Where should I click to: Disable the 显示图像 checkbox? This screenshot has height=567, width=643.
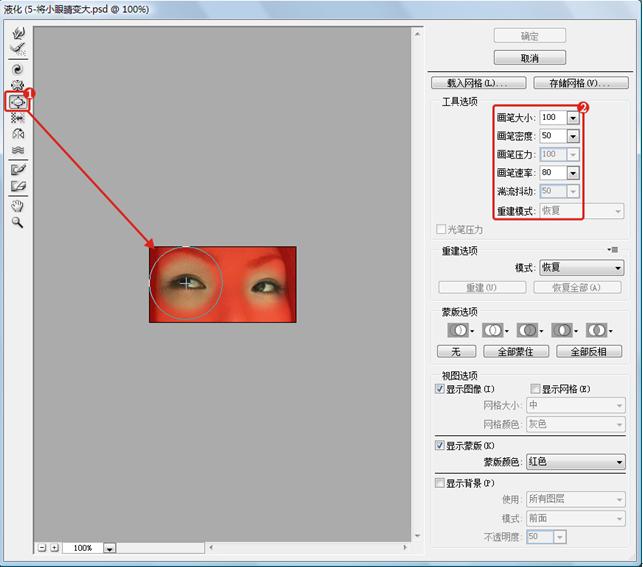tap(441, 389)
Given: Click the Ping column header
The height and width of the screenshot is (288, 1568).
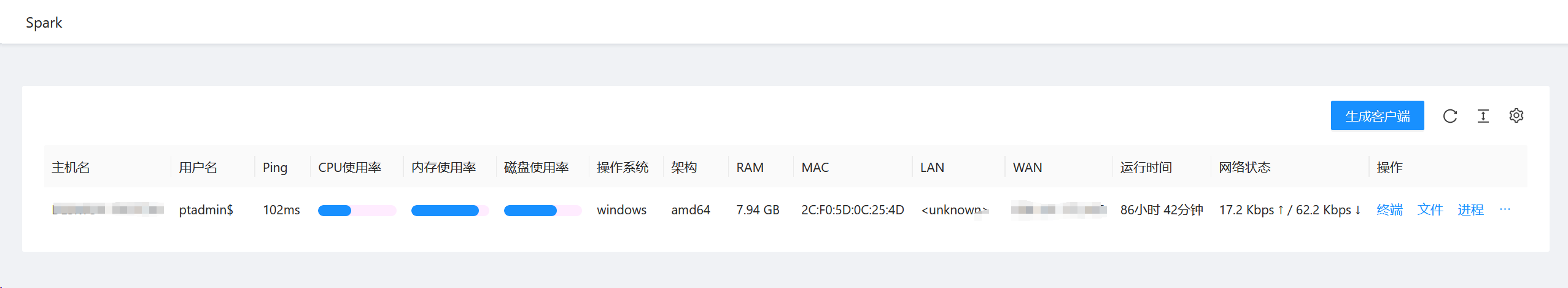Looking at the screenshot, I should (x=275, y=168).
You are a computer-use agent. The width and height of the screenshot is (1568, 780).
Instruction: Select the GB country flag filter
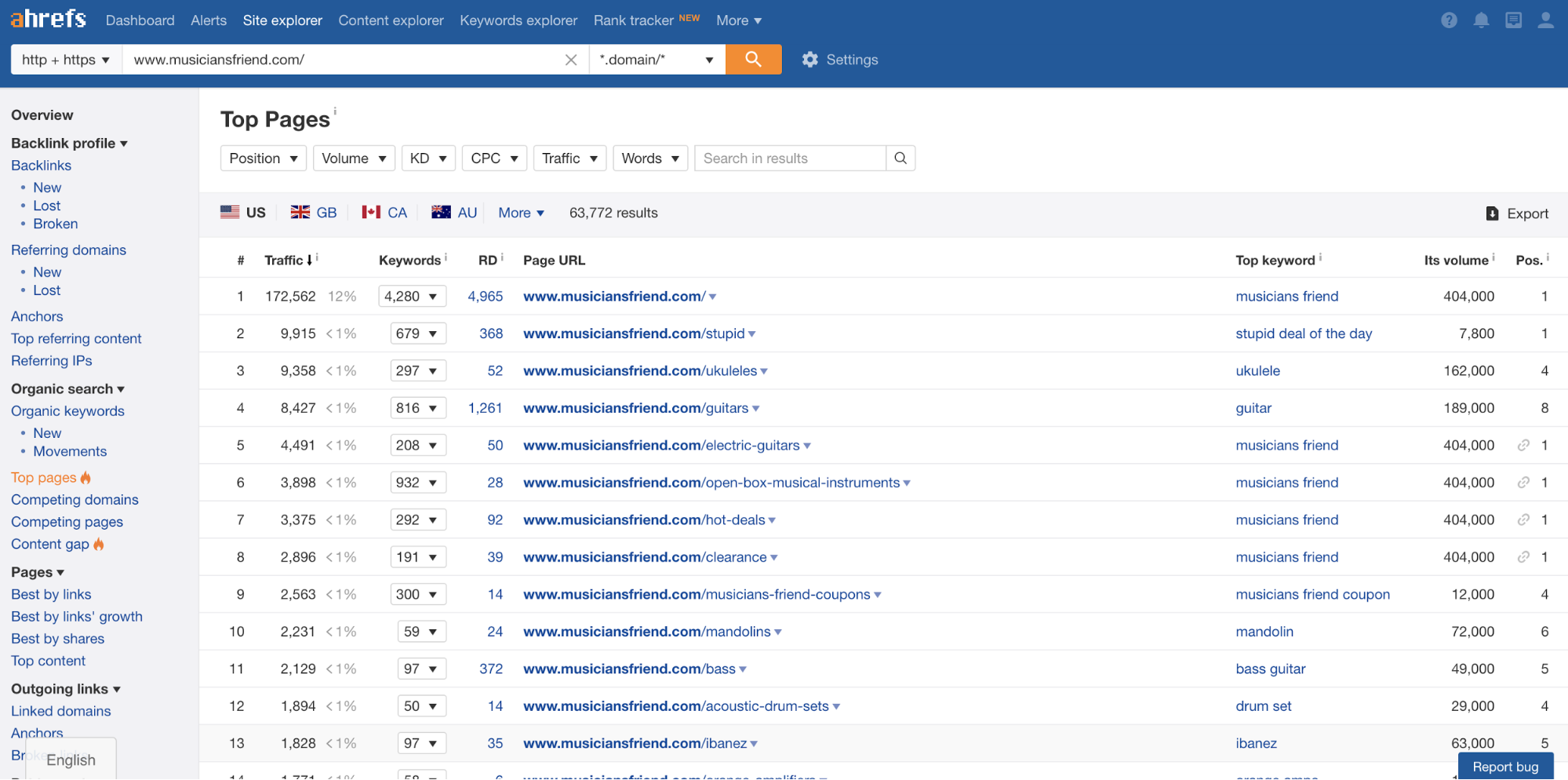314,213
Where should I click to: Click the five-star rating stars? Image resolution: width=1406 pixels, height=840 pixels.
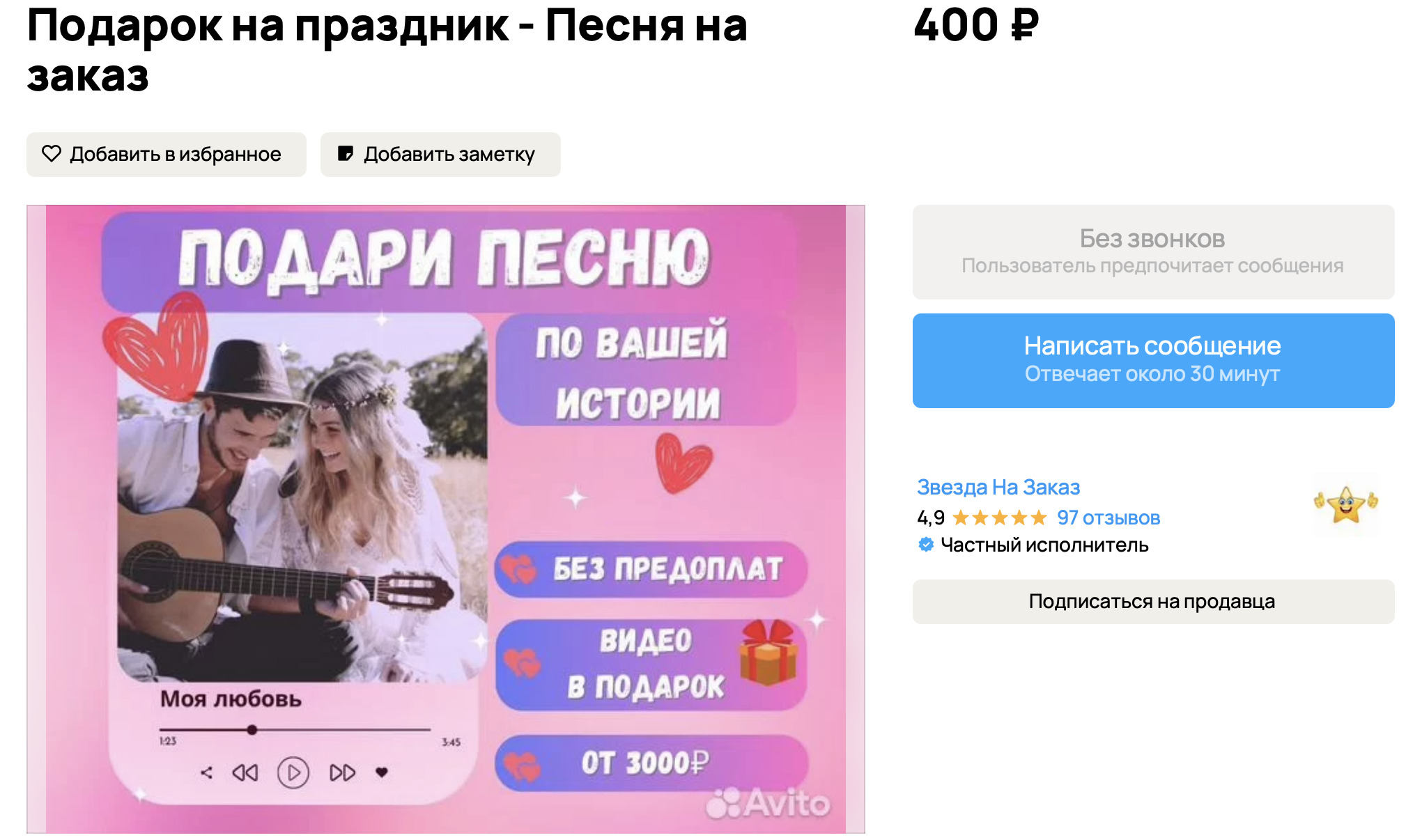[x=999, y=518]
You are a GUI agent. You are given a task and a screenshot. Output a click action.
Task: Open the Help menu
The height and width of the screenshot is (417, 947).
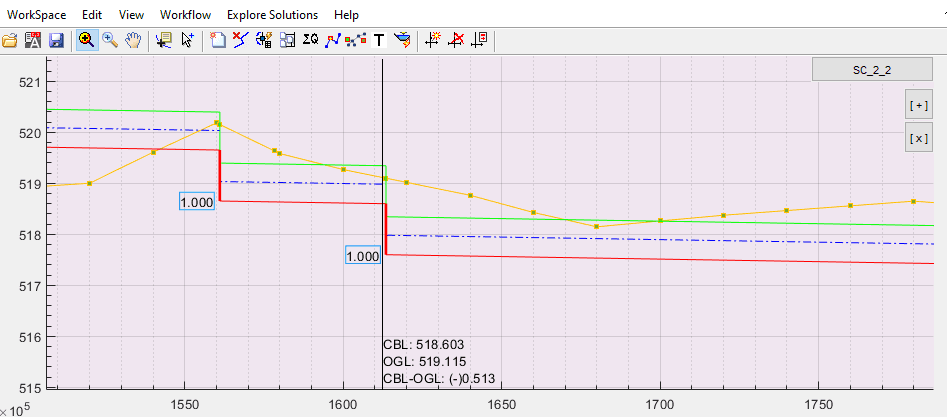point(347,15)
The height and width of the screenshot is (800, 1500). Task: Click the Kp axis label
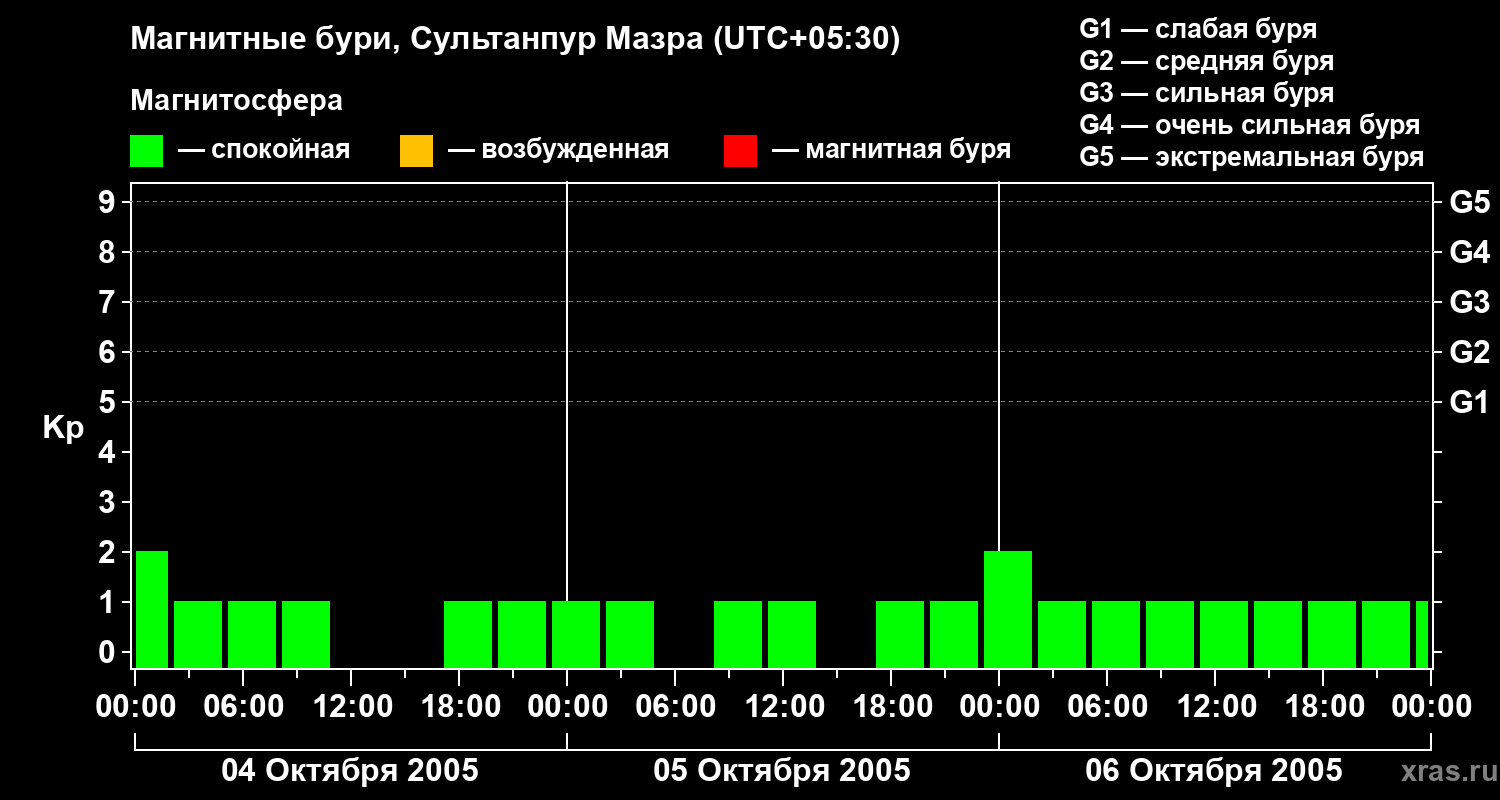tap(63, 429)
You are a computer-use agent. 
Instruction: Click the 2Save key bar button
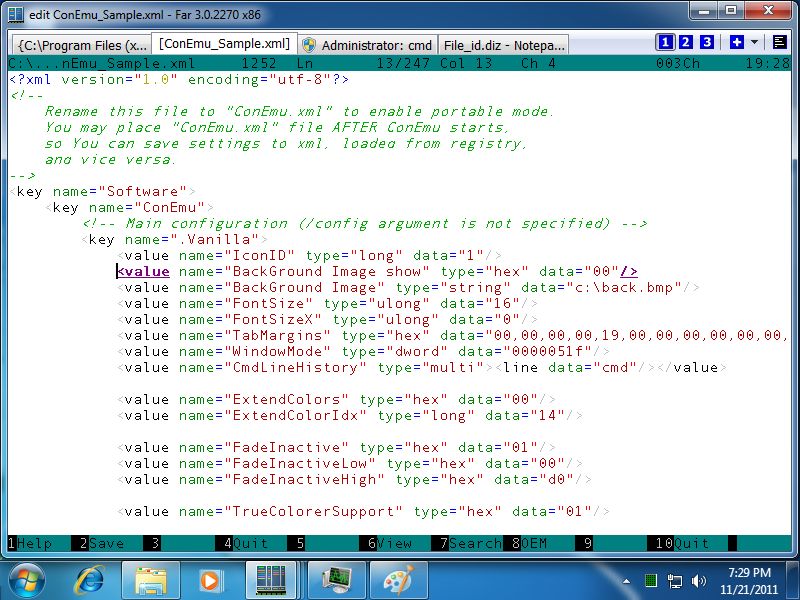click(x=104, y=543)
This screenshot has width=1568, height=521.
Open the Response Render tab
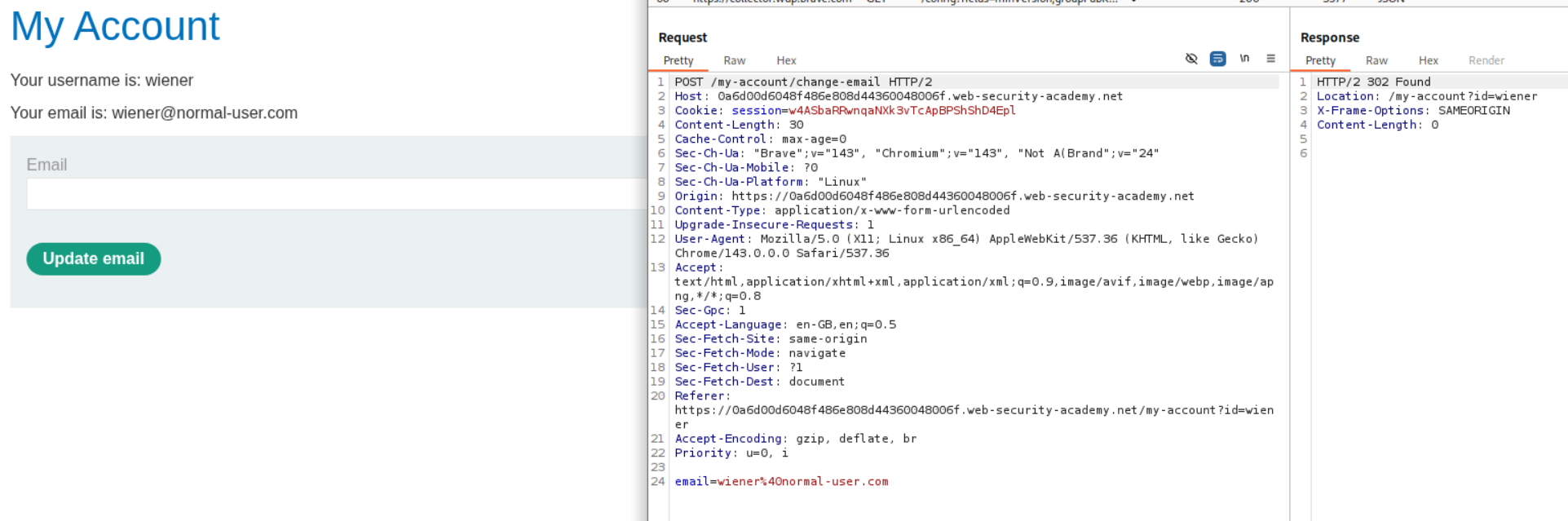(1486, 60)
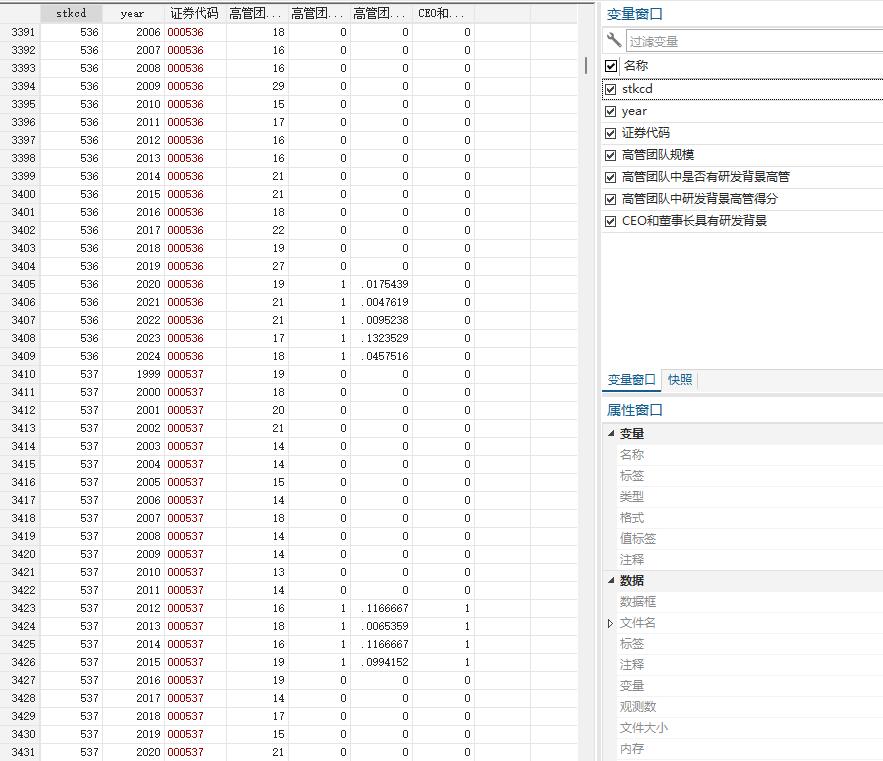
= = = = = = =
*WHAT THE TASK ASKS:* In the lines above, spot each one that contains the word "agent" and copy it.

*RESULT BELOW:*
You are a computer-use agent. The width and height of the screenshot is (1568, 780).
You are a GUI agent. You are given a task and a screenshot. Output a click action.
You are a computer-use agent. 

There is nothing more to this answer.